For those interested in Thunderbird not being "oAuth compatible" - specifically with AT&T / Yahoo email, I found out a few things. Here's a decent explanation of what Open Authorization (oAuth) is supposed to do, in layman's terms - and some other links. https://www.varonis.com/blog/what-is-oauth/ 1. The AT&T's instructions I saw, on where the "create a secure mail key" (a misnomer) generating tool was located in your MyAT&T profile, were a bit off. I've found that incorrect instructions on where to find things are fairly common for AT&T & other large companies. 2. As of Oct 10, 2019, their secure key generator used ONLY lower case letters (16) to generate a "secure key." The bit strength of a PW using that character set is far less than what AT&T email users would have if they use the former 24 char limit, upper & lower alpha, plus numerals, plus the minus sign & underscore characters. So if users don't use an oAuth-2 compatible email client & don't want to change clients, AT&T is forcing security conscious users to drastically lower their PW strength. However, AT&T says the secure key (or using oAuth) only applies to email clients. Why? I never saw a reason given. IN FACT, make sure to backup / save all other PWs used on any AT&T logins, beside PWs used for an email client. For now, AT&T allows keeping the same 24 max char, alpha / numeric PWs for either web mail or areas of AT&T. Why they chose to use only lower case letters is unknown.
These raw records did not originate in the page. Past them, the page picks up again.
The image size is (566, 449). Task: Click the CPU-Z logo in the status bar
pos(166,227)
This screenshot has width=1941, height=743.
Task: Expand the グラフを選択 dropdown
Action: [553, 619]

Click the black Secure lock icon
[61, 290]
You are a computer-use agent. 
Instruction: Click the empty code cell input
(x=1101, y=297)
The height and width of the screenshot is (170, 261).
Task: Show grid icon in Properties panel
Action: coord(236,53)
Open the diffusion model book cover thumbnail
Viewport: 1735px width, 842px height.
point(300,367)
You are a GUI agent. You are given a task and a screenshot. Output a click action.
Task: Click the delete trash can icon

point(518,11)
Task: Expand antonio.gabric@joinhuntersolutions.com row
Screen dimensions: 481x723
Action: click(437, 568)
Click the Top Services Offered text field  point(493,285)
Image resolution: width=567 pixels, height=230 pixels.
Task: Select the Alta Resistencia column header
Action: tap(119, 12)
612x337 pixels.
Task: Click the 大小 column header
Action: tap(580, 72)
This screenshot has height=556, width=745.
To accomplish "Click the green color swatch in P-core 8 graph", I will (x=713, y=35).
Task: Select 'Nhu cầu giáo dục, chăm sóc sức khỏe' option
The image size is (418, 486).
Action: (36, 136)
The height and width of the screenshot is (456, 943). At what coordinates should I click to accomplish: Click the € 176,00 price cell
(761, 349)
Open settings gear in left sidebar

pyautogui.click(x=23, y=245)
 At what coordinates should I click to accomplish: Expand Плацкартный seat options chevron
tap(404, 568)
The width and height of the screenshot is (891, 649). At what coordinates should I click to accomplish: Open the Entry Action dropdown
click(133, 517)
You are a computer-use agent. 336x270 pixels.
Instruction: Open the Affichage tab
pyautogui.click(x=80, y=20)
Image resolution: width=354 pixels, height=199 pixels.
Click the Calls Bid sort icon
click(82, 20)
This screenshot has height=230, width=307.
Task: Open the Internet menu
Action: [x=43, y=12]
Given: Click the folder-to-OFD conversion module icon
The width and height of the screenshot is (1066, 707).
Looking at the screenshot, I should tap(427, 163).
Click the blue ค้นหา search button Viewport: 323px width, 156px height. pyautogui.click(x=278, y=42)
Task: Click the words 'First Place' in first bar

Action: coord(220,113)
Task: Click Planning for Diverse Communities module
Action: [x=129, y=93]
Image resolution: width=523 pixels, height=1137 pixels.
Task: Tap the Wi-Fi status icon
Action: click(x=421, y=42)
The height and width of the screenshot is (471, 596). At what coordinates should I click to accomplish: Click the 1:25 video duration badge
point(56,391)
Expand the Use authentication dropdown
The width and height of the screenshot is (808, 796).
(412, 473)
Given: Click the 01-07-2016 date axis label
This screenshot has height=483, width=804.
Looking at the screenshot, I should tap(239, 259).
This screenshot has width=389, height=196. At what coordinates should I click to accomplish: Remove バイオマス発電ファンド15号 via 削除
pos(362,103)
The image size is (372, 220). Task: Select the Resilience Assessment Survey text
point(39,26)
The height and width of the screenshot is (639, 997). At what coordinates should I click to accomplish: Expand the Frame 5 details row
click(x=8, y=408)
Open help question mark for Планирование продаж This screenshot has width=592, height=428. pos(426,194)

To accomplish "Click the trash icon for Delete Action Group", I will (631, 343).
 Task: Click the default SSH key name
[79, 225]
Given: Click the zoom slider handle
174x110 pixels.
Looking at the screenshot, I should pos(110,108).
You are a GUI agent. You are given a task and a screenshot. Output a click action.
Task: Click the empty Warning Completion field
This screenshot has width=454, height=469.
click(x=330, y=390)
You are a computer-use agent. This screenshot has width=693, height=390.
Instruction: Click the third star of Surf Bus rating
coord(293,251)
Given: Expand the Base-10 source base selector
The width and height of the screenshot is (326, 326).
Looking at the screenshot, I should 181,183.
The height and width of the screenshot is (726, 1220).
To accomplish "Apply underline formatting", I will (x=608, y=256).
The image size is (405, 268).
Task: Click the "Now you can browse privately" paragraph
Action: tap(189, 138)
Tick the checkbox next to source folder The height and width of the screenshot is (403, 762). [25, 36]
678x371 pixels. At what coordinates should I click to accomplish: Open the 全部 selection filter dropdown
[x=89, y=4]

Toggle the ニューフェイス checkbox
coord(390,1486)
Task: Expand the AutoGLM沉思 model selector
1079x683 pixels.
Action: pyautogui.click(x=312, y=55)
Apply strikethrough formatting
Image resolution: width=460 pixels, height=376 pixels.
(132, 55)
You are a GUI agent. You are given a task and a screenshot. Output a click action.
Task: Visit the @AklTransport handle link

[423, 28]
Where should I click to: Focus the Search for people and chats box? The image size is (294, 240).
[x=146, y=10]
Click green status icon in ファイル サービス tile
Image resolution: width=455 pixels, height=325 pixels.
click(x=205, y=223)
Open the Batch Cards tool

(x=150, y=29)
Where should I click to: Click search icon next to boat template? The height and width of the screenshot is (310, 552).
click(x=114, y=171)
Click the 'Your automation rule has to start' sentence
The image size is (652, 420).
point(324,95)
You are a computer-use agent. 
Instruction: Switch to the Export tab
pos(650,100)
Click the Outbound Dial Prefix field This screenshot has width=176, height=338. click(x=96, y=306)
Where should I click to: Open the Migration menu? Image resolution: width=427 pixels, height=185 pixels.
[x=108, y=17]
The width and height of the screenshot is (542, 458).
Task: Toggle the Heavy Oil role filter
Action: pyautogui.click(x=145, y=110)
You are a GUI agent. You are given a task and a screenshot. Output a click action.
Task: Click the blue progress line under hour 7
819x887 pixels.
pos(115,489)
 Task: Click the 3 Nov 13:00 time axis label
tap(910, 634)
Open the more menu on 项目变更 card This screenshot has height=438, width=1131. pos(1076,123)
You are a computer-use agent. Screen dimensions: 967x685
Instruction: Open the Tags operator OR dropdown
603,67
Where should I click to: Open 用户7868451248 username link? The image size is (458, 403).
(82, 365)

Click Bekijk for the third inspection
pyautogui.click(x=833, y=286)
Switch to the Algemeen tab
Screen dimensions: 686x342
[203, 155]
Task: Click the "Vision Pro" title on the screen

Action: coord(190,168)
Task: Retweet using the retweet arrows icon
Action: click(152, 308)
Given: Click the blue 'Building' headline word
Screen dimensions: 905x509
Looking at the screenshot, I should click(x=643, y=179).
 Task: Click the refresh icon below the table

Slight correction - I just finished creating "secure mail key" on AT&T. It appears they do use upper / lower case letters & digits 0 - 9 (or at least did around Sept 28, 2019. But a few days ago, I created more keys for other accts. This time it only generated lower case alpha for the 16 char keys. I only generated a couple more (replacing the 1st ones that day), but still all lower case alpha. That's OK, as long as their policy sometimes uses upper case alpha & numeric. I'll change them again but it's crazy to drop their former max length from 24 to 16 chars & call it a "secure key." I doubt I'll be using oAuth for much of anything. Concerning how oAuth really works, the devil's in the details. If Google or any provider near the same ball park as Google wants to access anything on my computer - too bad (unless Mr. Johnson is laying on my computer). Here's a quote from that link. Correct me if I'm wrong, but isn't one website (or one web giant - Google / MS / several others) confirms that you're the same person on both websites (& when), isn't that the precise definition of tracking? Maybe the few things I've read are totally wrong, but the masses don't seem too concerned about oAuth providers accessing ANYTHING on their computers. It seems to me that if people let Site A access their account on Site B & post something into their acct, those people need to do some reading.
I'm not sure that I'd call it tracking. It just telling one site that it's OK to post stuff as you on another site. In what might be a secure way. Or at least, lots more secure than sharing your password. It's like authorized tracking, I guess.
It is not that crazy. Many people use really weak passwords such as qwerty or name and append one number at the end. Even if people use strong password they tend to reuse it on many sites. Generating unique, random 16-digit passwords increases strength of password for most people tremendously.